#### [Stored records]
>>

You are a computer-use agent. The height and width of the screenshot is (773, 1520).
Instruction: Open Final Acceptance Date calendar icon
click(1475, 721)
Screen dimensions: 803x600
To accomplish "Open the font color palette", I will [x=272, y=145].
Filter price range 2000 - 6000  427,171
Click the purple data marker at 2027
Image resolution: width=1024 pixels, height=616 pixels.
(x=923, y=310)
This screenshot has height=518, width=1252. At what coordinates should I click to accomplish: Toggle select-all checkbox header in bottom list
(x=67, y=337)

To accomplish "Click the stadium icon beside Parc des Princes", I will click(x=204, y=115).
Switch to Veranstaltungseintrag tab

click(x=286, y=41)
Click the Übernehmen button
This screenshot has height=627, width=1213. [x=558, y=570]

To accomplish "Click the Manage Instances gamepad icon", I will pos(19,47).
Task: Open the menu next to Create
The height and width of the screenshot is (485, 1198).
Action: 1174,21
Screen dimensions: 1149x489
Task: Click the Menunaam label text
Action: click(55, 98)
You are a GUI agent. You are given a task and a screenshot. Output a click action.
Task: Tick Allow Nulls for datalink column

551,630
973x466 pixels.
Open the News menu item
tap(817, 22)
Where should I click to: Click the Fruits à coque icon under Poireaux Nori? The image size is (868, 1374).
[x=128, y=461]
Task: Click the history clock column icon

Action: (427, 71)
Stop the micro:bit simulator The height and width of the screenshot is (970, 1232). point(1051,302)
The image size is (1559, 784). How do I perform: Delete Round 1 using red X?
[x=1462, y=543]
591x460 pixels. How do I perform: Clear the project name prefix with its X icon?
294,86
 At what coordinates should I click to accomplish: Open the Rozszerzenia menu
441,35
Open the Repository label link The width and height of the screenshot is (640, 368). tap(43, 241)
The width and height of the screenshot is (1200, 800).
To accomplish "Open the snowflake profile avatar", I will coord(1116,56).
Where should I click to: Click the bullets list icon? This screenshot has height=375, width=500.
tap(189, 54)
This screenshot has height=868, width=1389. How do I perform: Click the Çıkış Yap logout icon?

<<

#### [Description of the task]
Reproduce all the records, exactly and in full.

#### [Task answer]
You are a computer-use agent. The height and width of the screenshot is (773, 1520).
Instruction: Open Final Acceptance Date calendar icon
click(1475, 721)
Screen dimensions: 803x600
To accomplish "Open the font color palette", I will [x=272, y=145].
Filter price range 2000 - 6000  427,171
Click the purple data marker at 2027
Image resolution: width=1024 pixels, height=616 pixels.
(x=923, y=310)
This screenshot has height=518, width=1252. At what coordinates should I click to accomplish: Toggle select-all checkbox header in bottom list
(x=67, y=337)

To accomplish "Click the stadium icon beside Parc des Princes", I will click(x=204, y=115).
Switch to Veranstaltungseintrag tab

click(x=286, y=41)
Click the Übernehmen button
This screenshot has height=627, width=1213. [x=558, y=570]

To accomplish "Click the Manage Instances gamepad icon", I will pos(19,47).
Task: Open the menu next to Create
The height and width of the screenshot is (485, 1198).
Action: 1174,21
Screen dimensions: 1149x489
Task: Click the Menunaam label text
Action: click(55, 98)
You are a GUI agent. You are given a task and a screenshot. Output a click action.
Task: Tick Allow Nulls for datalink column

551,630
973x466 pixels.
Open the News menu item
tap(817, 22)
Where should I click to: Click the Fruits à coque icon under Poireaux Nori? The image size is (868, 1374).
[x=128, y=461]
Task: Click the history clock column icon

Action: (427, 71)
Stop the micro:bit simulator The height and width of the screenshot is (970, 1232). point(1051,302)
The image size is (1559, 784). How do I perform: Delete Round 1 using red X?
[x=1462, y=543]
591x460 pixels. How do I perform: Clear the project name prefix with its X icon?
294,86
 At what coordinates should I click to accomplish: Open the Rozszerzenia menu
441,35
Open the Repository label link The width and height of the screenshot is (640, 368). tap(43, 241)
The width and height of the screenshot is (1200, 800).
To accomplish "Open the snowflake profile avatar", I will coord(1116,56).
Where should I click to: Click the bullets list icon? This screenshot has height=375, width=500.
tap(189, 54)
This screenshot has height=868, width=1389. How do I perform: Click the Çıkış Yap logout icon?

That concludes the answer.